A principal told school leavers they SHALL go to the ball after agreeing the academy would pay their tickets to its first ever prom.
Marcus Shepherd, principal of The Wells Academy in Mapperley, said he did not want cost to be a barrier to year 11 students in attending an “important rite of passage”.
The academy paid for tickets for all of year 11 to go to their prom at the prestigious Colwick Hall Hotel on Tuesday. The ticket price included the food, the DJ and even a taxi service laid on from the academy for pupils who needed help with transport to the event.
Attending a school prom can be expensive for teenagers with tickets typically costing anything between £25 and £50.
Not only is this the first year that students at the site have attended a school prom in three years because of Covid, it is also the first to be held for The Wells Academy.
The academy opened under its own name in September 2020 having previously been a campus of Nottingham Academy.
Marcus said: “We haven’t had a prom for three years because of Covid, and during that time our year 11 students have not had a proper rites of passage day. Our current year 11s have gone through a pretty rough two years due to the pandemic. Also, they are the first year that have had GCSE exams since 2019, which has added to the pressure.”

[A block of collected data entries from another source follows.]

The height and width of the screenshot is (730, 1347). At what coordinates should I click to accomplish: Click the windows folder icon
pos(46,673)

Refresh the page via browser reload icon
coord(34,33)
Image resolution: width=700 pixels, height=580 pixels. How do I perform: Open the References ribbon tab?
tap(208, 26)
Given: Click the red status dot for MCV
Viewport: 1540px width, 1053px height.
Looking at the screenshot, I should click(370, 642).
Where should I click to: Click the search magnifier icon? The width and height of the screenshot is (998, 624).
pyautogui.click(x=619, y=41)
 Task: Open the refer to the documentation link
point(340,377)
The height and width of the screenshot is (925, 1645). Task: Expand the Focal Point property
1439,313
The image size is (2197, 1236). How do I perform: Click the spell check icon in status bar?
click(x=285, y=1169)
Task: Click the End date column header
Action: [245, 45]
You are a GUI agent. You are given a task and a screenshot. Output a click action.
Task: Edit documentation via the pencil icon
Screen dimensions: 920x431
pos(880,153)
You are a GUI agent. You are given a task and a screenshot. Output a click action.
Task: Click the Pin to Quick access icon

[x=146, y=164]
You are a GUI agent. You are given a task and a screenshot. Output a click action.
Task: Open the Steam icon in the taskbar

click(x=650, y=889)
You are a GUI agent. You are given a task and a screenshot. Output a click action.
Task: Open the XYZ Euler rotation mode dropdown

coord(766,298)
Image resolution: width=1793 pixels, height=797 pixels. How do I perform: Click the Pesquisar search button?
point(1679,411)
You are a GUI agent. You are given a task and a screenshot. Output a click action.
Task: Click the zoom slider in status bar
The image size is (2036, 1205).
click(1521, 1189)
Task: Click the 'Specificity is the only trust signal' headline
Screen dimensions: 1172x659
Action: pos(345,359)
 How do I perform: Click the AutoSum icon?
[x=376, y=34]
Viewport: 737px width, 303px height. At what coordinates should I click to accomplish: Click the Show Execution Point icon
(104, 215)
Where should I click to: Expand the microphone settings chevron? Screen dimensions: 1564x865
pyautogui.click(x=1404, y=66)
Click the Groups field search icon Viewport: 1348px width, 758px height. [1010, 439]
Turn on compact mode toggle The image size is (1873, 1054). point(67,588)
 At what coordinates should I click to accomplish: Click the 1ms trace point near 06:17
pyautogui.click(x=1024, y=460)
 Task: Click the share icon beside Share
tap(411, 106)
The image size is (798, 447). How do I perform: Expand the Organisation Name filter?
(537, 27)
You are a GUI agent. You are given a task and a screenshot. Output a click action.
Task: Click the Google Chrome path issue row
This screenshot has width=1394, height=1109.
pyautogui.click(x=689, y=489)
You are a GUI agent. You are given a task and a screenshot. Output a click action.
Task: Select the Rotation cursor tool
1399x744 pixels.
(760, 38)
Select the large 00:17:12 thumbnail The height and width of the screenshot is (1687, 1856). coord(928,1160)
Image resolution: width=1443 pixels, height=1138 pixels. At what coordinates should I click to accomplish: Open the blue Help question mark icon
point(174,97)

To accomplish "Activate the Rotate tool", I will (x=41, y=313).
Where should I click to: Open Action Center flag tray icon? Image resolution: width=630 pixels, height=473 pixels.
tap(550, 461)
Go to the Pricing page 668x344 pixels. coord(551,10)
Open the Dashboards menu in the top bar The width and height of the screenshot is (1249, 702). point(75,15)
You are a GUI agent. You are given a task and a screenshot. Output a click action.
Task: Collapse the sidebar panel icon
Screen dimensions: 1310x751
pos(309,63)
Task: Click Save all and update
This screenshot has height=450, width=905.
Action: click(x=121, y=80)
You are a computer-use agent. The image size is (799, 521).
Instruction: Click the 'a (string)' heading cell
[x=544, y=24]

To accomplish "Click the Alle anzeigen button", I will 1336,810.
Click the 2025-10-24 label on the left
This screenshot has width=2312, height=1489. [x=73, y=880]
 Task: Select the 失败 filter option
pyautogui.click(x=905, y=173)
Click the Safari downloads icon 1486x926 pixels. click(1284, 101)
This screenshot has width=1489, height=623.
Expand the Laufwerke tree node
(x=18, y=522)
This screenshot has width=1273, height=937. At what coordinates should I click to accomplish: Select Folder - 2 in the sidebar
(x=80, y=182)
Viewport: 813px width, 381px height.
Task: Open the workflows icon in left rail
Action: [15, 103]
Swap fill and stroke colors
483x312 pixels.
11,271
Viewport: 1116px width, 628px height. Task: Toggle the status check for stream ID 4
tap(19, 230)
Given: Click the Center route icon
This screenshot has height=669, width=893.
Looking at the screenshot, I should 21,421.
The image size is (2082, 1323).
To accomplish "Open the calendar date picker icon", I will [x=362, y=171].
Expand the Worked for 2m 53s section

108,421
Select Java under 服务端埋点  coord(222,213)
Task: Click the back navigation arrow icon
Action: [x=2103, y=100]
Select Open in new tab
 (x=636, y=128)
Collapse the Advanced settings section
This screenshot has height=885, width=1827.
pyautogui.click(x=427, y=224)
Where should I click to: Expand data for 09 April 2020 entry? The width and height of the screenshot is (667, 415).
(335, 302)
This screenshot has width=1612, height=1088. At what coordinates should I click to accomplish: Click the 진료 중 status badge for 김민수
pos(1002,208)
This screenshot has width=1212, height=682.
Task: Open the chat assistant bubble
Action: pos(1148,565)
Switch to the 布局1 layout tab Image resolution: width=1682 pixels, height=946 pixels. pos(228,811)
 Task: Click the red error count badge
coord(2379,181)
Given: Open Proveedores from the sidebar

Nearly 100 students turned out to the prom all dressed to the nines in a colourful array of frocks and suits. Students got their dresses from a variety of outlets with teen retailer Missguided a popular choice.
Marcus said: “I think that proms have become such a rite of passage of students. Last year, in 2021, it was just so upsetting when the year 11s went down the drive to go home without being able to sign any shirts or say goodbye to their friends. I remember that day being really sad. That prompted me to agree that the academy would pay for the tickets for this year’s students to go to the prom. I think if you are going to do an event like this, it needs to be accessible.
“The night itself was fantastic with everyone having a great time. Everyone turned up dressed fabulously and ready to have a wonderful evening – which we certainly did. It was just a really joyful celebration of everything we’ve all worked together as a team to achieve.”
The Wells Academy has put in place a raft of measures to support its GCSE students this year, including opening the school up till 7pm daily during the exam period in order to provide a quiet space for students to revise if they wish.
On top of that, academy leaders have also paid for revision guides, as well as laying on evening meals from local restaurants to feed hungry students staying on to work.
Marcus said: “The motivation for us as a school in providing a free prom to our students is to say thank you to them for all the hard work they have done. They have been an amazing year group.”